The physics — why ceilings usually win
Sound in a typical room bounces off the ceiling more often than any single wall — because there's only one ceiling, and it's exposed to sound from every direction. That means ceiling absorption works on more sound than wall absorption per square metre installed.
In an office with a 3 m ceiling and 4 m wall length, 10 sq m of ceiling treatment delivers roughly 40% more acoustic benefit than 10 sq m of wall treatment. Physics beats intuition again.
When wall panels win
Rooms where the primary reflection point is a specific wall (studio side walls at the reflection point of the speakers). Wall treatment there does more than the same panel on the ceiling.
Rooms with very high ceilings (5m+): wall treatment at head height reaches the ear faster and does more per panel than distant ceiling treatment.

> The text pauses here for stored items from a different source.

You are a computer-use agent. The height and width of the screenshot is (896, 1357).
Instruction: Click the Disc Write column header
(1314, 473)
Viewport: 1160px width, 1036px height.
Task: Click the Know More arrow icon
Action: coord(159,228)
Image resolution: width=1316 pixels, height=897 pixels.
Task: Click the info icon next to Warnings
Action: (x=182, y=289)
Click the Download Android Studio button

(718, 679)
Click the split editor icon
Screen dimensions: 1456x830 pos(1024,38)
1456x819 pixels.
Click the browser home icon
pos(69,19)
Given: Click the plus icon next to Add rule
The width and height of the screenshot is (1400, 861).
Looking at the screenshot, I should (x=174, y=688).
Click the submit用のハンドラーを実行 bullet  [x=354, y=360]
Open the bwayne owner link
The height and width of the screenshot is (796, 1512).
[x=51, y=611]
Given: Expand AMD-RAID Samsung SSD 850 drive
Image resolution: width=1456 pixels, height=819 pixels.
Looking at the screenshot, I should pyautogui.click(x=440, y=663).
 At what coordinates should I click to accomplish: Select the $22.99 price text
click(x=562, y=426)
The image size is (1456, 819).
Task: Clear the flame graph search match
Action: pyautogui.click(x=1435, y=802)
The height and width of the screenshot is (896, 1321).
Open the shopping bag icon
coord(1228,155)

Restaurants with design-featured ceilings that the client wants to preserve: wall panels are the only option for design reasons.
The pragmatic recommendation
For most offices, restaurants, and commercial spaces: ceilings first, walls second. Start with 30–40% ceiling coverage (baffles for exposed slabs, clouds for suspended ceilings), then add wall panels behind seating or on primary reflection surfaces.
For studios and home theatres: walls and ceilings both need treatment. Start with primary reflection points on the side walls, then the ceiling above the listening position, then rear wall, then corners.